Subject: Re: pf for NetBSD
To: None <tech-kern@netbsd.org>
From: Darren Reed <darrenr@reed.wattle.id.au>
List: tech-kern
Date: 11/10/2002 01:55:19
> from IPv6 support point of view, PF is much better than IPFilter.
> IPFilter passses around pointer to the head of the packet, without
> passing around length, therefore is more vulnerable to programming
> mistakes (it might have been okay when IPFilter was IPv4-only, but
> with IPv6 you have different header length for each packet).
> PF always pass around struct mbuf *, therefore length is always
> passed around. also, with PF internal structures are protocol-
> independent (well, only for IPv4/v6) so it is easier to provide
> the same set of functionalities to IPv4 and IPv6.
While it might look like it, it does more than just that. If you cared
to look at what is "current" IPFilter code, you'd see that the interface
has changed throughout the code and even become "normalised" in a manner
that almost suggests a real design (it hasn't been so I won't claim it.)
This sounds like one of those comments from the openbsd "experts" on
IPFilter code that managed to reimplement many of the problems/bugs I
had worked around.
Where do you suppose they got all the ideas for pf from, anyway ?
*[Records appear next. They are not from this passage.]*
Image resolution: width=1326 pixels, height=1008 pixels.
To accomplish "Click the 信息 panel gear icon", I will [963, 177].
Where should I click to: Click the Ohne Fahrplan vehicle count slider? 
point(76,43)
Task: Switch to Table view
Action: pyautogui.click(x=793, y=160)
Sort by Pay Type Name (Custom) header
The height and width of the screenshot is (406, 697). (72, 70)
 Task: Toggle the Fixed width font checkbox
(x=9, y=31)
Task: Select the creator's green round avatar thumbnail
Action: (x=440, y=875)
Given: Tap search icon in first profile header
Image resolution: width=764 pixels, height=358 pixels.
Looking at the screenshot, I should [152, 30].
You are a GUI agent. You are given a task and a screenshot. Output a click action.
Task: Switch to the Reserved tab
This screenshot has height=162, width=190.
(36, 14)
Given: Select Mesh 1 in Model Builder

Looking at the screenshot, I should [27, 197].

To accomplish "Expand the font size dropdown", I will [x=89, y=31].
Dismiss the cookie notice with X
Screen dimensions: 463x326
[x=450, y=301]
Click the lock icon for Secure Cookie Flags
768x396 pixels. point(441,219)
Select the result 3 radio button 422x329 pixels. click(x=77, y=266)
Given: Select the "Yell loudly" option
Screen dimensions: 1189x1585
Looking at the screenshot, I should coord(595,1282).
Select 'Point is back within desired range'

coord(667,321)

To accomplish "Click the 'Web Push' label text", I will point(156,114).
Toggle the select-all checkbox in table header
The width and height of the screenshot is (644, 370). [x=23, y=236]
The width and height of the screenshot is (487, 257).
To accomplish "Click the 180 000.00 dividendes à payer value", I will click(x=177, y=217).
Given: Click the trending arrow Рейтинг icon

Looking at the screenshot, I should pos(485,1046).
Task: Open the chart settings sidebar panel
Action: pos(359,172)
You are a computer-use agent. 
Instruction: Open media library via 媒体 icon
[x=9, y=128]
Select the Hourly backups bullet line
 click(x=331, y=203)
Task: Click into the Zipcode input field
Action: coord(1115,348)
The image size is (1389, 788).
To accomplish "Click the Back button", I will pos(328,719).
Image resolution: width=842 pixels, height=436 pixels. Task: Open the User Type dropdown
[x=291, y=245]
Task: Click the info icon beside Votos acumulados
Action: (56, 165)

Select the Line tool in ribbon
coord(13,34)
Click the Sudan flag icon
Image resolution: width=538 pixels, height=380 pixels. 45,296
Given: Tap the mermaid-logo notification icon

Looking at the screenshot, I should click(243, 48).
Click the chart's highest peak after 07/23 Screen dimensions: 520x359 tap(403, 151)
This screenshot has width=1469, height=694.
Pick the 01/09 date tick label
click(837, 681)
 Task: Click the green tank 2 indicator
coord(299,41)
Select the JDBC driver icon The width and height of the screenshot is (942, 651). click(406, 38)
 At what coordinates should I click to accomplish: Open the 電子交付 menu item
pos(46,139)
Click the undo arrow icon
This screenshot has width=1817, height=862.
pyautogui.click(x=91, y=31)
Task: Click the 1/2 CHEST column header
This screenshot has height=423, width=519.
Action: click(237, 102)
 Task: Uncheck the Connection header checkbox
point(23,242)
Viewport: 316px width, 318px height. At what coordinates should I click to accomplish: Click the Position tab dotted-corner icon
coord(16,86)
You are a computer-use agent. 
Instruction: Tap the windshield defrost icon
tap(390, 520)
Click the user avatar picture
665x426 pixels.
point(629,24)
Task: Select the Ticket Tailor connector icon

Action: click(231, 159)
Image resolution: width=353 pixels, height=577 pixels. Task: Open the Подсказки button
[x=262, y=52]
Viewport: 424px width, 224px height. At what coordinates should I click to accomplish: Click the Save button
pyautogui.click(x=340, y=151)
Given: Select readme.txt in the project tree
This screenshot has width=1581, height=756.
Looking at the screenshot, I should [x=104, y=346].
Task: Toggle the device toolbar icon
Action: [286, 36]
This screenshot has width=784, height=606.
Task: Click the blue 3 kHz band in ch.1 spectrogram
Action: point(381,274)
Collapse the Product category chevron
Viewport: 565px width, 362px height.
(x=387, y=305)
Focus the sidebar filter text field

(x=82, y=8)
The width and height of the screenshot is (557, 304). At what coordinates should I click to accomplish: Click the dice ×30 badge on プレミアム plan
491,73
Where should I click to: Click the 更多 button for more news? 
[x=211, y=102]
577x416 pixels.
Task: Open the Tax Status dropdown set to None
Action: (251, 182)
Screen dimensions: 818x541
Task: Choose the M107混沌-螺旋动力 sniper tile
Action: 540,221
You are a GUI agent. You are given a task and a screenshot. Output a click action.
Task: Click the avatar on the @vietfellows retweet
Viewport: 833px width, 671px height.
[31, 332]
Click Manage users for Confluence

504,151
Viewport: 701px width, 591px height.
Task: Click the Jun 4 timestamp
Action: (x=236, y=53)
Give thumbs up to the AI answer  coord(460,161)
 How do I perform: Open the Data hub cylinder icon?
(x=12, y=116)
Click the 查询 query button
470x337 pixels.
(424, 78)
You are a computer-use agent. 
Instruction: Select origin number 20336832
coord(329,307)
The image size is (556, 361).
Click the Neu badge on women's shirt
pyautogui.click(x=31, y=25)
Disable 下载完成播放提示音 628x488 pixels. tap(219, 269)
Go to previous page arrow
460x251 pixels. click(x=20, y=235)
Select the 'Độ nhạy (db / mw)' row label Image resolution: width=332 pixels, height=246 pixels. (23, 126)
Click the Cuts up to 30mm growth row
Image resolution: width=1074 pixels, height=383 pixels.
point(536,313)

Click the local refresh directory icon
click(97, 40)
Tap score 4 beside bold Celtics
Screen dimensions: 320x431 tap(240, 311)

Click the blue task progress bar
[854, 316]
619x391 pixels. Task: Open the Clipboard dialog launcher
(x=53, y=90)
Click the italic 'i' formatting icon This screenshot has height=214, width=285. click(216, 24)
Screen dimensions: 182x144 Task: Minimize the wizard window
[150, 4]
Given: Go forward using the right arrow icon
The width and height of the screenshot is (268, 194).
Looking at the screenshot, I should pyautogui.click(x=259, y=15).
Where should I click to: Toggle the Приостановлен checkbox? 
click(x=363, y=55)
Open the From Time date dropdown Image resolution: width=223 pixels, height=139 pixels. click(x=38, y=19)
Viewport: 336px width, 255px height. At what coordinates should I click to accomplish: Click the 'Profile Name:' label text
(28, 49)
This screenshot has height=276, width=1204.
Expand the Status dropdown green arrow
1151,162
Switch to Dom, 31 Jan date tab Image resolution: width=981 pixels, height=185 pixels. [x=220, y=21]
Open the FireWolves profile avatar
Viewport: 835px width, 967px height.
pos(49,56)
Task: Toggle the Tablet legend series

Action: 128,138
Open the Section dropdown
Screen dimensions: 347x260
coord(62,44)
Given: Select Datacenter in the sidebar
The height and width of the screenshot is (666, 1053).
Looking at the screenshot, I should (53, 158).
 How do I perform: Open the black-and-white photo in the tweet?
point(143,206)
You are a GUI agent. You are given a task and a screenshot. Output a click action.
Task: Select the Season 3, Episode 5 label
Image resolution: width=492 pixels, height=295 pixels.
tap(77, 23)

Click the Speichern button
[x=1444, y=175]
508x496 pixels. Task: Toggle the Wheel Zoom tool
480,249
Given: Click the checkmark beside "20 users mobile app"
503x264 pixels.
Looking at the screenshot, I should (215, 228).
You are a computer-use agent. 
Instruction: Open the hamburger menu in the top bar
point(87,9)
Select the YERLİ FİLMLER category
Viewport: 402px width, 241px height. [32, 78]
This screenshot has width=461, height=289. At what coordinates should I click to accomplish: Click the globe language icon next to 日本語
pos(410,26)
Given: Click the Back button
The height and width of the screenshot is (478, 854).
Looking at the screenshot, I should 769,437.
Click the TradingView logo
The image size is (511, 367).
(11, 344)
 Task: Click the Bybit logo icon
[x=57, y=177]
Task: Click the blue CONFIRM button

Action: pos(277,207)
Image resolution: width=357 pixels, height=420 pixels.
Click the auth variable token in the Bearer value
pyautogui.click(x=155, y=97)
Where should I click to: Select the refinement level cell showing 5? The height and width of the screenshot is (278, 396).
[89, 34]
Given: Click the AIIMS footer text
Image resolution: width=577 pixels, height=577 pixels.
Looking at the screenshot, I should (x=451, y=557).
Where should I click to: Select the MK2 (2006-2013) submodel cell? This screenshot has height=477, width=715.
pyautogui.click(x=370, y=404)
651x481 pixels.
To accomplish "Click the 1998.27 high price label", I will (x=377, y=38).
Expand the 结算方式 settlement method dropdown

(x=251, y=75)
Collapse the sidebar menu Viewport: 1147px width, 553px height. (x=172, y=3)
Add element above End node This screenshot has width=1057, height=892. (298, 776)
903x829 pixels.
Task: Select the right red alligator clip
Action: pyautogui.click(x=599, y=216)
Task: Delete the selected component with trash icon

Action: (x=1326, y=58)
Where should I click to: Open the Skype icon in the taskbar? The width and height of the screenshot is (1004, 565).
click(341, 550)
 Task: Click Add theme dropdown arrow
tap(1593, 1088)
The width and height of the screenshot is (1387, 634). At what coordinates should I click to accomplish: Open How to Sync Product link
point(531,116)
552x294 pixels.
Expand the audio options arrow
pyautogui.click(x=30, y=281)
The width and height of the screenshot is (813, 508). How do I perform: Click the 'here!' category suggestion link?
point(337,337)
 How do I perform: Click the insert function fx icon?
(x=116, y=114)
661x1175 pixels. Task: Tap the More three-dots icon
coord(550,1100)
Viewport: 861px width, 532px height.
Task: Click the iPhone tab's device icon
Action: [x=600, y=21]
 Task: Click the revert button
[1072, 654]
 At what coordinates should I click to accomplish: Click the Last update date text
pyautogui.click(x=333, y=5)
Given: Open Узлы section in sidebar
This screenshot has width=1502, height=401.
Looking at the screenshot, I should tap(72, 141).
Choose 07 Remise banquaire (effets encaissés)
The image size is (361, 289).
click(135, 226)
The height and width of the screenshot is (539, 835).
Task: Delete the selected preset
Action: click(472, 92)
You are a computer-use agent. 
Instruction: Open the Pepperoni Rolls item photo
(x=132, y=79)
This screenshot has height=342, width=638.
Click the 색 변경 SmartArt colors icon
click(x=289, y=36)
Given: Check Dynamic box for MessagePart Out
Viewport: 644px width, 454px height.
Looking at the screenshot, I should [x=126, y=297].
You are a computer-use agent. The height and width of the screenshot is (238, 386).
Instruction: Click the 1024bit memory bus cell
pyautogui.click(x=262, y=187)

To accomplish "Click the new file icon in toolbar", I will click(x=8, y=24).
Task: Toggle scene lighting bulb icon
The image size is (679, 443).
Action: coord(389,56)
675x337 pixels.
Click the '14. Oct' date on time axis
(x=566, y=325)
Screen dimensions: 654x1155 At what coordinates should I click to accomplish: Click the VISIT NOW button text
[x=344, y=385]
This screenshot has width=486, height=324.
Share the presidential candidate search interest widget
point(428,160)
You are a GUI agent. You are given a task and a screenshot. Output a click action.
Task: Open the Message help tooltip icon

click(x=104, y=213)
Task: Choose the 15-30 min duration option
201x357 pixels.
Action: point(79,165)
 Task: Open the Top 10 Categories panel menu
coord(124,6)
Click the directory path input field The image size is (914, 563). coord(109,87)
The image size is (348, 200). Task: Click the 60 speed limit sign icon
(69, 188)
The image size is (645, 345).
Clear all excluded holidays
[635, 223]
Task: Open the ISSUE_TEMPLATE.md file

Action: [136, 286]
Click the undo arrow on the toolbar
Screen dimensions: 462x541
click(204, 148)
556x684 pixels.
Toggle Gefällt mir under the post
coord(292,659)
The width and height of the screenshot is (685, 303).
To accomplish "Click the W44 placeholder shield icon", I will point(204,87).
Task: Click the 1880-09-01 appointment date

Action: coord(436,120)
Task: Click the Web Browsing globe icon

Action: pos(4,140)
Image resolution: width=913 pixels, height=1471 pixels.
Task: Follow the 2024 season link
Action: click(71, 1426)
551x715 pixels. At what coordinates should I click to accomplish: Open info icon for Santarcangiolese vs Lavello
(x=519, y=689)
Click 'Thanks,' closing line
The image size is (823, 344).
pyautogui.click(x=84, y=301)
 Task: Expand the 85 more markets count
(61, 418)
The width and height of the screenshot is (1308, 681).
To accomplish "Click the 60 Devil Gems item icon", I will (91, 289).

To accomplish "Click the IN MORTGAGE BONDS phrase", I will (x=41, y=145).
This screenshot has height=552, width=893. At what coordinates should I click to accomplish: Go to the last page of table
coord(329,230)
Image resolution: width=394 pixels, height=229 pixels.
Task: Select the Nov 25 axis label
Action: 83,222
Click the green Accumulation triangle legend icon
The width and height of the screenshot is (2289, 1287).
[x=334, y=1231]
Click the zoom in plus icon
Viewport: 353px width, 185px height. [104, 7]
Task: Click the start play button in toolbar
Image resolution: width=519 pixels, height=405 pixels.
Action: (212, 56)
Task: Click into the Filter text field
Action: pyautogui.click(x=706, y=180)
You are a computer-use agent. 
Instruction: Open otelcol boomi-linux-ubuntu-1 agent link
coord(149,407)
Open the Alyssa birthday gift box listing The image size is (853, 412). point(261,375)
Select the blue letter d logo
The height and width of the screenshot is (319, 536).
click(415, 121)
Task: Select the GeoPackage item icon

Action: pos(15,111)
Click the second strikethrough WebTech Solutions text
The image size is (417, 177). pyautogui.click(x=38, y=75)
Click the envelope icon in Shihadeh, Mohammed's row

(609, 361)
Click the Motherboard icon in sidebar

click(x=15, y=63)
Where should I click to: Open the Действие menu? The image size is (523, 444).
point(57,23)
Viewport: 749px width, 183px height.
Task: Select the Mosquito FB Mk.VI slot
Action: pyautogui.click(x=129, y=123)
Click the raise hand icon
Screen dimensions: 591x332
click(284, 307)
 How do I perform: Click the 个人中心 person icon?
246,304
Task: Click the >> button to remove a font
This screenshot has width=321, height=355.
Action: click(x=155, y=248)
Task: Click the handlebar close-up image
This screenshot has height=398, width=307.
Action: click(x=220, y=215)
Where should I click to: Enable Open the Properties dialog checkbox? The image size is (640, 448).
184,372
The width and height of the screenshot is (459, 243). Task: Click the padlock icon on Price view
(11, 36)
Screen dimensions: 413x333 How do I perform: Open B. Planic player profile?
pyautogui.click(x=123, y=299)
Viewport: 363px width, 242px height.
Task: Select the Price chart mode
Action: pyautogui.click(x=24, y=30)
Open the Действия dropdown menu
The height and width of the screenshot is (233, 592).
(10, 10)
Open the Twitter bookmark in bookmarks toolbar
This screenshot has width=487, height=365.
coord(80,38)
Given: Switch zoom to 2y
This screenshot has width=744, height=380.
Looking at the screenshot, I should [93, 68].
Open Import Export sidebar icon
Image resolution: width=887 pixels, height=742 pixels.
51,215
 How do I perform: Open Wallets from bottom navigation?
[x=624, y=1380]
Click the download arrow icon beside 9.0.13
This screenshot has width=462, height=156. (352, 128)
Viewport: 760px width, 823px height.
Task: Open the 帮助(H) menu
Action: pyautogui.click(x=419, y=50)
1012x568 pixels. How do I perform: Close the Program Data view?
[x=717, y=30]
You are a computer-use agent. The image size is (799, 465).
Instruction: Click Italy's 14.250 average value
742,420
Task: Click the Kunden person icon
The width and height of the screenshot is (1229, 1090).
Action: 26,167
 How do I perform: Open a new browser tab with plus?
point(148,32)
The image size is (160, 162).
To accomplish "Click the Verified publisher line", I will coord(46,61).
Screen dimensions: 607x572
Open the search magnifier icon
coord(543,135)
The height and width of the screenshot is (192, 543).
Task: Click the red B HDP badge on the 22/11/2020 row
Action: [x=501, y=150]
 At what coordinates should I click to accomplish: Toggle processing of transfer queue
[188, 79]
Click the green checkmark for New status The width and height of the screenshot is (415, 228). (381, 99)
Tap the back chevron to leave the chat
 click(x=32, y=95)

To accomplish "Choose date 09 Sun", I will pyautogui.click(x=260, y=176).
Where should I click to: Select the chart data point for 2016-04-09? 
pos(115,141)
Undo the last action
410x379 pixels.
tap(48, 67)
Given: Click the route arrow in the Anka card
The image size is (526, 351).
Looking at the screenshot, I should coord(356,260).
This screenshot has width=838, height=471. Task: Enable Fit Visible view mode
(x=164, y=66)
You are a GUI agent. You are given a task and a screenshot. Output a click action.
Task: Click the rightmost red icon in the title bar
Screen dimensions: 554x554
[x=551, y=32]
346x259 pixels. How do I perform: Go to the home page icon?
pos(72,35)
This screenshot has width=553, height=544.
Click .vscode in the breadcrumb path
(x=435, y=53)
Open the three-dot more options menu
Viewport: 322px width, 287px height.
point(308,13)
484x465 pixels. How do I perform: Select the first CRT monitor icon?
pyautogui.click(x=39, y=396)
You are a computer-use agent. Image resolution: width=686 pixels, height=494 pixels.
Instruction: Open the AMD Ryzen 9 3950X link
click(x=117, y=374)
Try RTFS for IPFilter some day and closely, not just from the top
of a 100 storey building.
FWIW, the only reason there isn't NAT for IPv6 in IPFilter is the
lack of native 128bit types. Why is that a problem for IPFilter and
NAT ? Because unlike pf, the NAT in IPFilter is capable of doing
more than just N:1 NAT, and in many different ways, that use maths on
native 32bit types (ie IPv4 addresses), which simply isn't easily
done for IPv6 (yet). I have no intention of making IPv6 NAT available
in a manner that makes it any less capable than what is available for
IPv4 when I do.